Frequently asked questions
- General questions
- Other tools
Silvestris is a project of free/libre/opensource libraries and web applications related to computer assisted translation (CAT) and translation memories (TM).
We want to use as much as possible the European Union Public License (EUPL), actually version 1.1 (read also our comments about EUPL 1.2). Unfortunately, EUPL has some incompatibilities with other licenses, and of course with those of commercial software, which we do not want to exclude from available clients. For this reason some of our projects use other licenses and can be closed source because they are linked to non-public APIs. But they remain available free of charge.
Maybe you may consider that our project is not totally free of charge since there is a paid hosting service. But this service is absolutely not mandatory : if you can install a server yourself, you do not need to use it. If on the contrary it gives you a real help, don't forget that all of this has a cost and that this is the only way we use to finance it.
Silvestris, in latin, is an adjective related to wood (silva). It can also have the meaning of wild, savage. Originally the plan was to create a free web CAT tool, which could be understood as wild CAT, so we made the reference with silvestris felis, the wild version of your familiar cat. When we finally decided to go step by step, creating several smaller tools, we kept the word silvestris to design the full project, then for other subprojects, we use names from the official international animals taxonomy, in latin. For example, Cyclotis is the reference to african forest elephant, which is not the best known species of elephant but semt to reflect correctly the spirit of a short term translation memory.
First you can open an account to this web site and participate in the forum. We perfectly know that it was not possible until very recently: the reason is that this web site received a lot of spammer accounts (more than 100 a day!) meaning that we had to temporarily switch off registration until we could find a solution. And this temporarily situation was finally durable. Now we installed an anti-spammer plugin for Drupal, which reduces the problem but does not completely remove it. As a consequence we adopt the following rule: please register only when you plan to use the forum, because if you register and send nothing, your account will be included in the list of spamming accounts which are regularly deleted.
For technical contributions, you may also register to the forge, which has never been closed for registration (it is not affected by the spamming problem). However, this forge does not always send e-mail notifications, so if you receive no answer, consider to use the forum as well.

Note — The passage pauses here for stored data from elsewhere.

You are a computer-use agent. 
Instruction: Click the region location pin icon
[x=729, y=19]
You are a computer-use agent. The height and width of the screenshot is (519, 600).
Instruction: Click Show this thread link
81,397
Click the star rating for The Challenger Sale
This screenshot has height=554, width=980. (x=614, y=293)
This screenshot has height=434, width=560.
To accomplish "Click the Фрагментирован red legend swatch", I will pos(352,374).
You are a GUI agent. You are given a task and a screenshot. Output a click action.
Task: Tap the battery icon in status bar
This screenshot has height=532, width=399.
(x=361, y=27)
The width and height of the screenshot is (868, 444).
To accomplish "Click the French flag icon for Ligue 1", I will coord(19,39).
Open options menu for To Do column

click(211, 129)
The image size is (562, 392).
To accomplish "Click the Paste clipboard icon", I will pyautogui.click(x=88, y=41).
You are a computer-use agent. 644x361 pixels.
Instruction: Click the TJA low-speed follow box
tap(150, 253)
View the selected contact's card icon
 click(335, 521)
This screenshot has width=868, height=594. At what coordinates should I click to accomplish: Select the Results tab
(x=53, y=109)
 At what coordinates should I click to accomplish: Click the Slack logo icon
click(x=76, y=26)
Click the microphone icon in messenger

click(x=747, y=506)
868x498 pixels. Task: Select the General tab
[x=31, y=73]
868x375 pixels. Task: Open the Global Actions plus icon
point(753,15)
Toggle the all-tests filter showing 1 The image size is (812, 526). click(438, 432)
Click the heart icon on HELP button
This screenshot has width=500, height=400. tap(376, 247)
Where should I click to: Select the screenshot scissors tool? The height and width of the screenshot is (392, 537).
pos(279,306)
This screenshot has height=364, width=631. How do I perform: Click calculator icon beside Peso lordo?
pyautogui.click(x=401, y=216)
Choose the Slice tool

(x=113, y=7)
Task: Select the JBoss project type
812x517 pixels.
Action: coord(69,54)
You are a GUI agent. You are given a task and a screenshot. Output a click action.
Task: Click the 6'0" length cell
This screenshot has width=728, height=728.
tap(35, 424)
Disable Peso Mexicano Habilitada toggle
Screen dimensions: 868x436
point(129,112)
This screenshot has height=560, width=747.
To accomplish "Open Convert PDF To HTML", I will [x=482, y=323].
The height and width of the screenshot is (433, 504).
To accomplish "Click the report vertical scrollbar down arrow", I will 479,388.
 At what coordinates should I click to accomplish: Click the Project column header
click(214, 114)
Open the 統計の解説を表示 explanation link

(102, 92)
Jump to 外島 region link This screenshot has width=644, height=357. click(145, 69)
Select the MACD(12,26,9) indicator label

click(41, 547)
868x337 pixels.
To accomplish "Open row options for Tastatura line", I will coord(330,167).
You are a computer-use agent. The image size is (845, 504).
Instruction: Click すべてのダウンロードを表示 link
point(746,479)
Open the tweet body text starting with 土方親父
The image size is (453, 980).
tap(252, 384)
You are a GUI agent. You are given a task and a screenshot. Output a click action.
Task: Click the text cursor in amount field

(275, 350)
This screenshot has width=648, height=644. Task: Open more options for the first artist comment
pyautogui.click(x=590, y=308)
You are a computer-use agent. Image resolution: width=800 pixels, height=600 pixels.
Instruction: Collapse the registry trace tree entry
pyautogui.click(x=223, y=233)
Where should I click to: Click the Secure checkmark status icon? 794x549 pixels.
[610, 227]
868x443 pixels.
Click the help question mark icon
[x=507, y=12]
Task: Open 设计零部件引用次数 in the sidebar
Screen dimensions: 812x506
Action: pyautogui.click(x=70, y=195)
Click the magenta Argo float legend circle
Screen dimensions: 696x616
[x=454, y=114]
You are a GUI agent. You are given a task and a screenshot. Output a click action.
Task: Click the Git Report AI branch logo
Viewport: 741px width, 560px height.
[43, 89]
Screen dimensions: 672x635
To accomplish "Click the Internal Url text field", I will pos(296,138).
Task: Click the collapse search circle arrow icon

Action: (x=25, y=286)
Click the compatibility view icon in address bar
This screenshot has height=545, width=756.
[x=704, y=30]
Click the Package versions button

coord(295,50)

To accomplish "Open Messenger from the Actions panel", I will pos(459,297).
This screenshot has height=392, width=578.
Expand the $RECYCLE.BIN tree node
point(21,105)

The two projects are maintained by the same person, but not in the same conditions. DGT-OmegaT is a project from the European Commission, containing what they decide to put in, while Silvestris is a personal project, designed at home. The fact that Silvestris uses EUPL license has nothing to do with the link between the two projects: this is only the license I prefer.
Another link between the two projects is that what they call TeamBase is nothing more than a customized version of Silvestris Cyclotis. Except for the name, most of what you can read in DGT-OmegaT web site about TeamBase is perfectly valid for Cyclotis - so, instead of repeating the same things in two locations, we invite you to read both web sites. Also DGT-OmegaT already includes the Cyclotis plugin, while OmegaT would need some adaptations (but the code for them is already available). It is probably a good idea that you use DGT-OmegaT to test Cyclotis, before we open an RFE for OmegaT to have the patches included in the original version as well.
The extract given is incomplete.